━━ Available records

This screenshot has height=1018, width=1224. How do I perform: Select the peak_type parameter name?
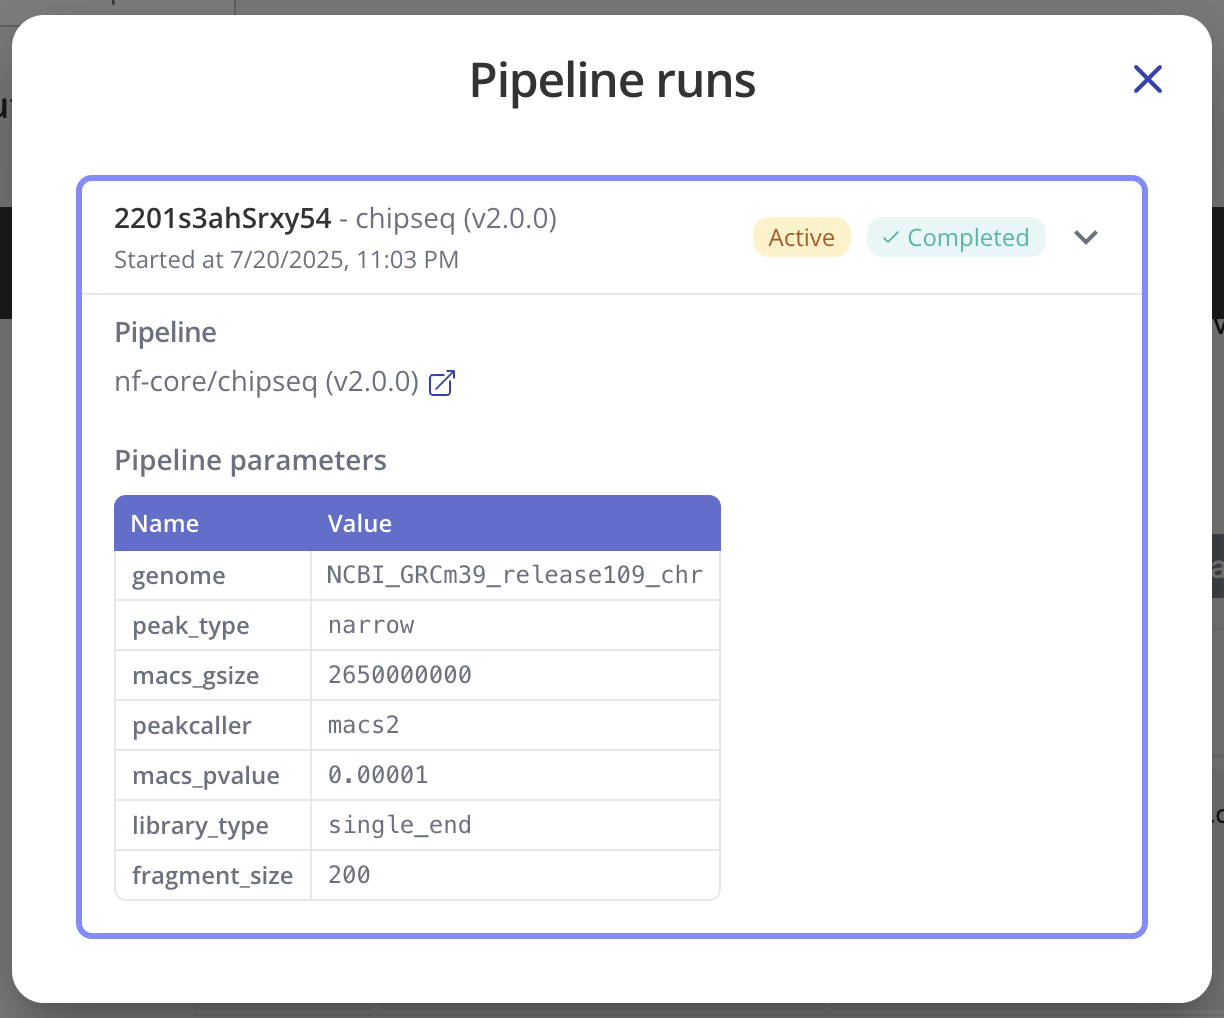(x=191, y=626)
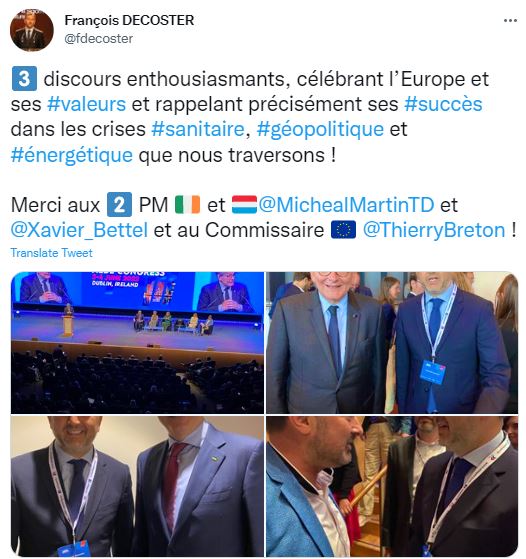Screen dimensions: 526x559
Task: Open the #valeurs hashtag
Action: (x=87, y=104)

━━━━

What you need to do. The data above should be repeated exactly, minus any pictures.

Task output.
This screenshot has height=1018, width=1224. How do I perform: Select the peak_type parameter name?
(x=191, y=626)
Screen dimensions: 526x559
Task: Open the #valeurs hashtag
Action: (x=87, y=104)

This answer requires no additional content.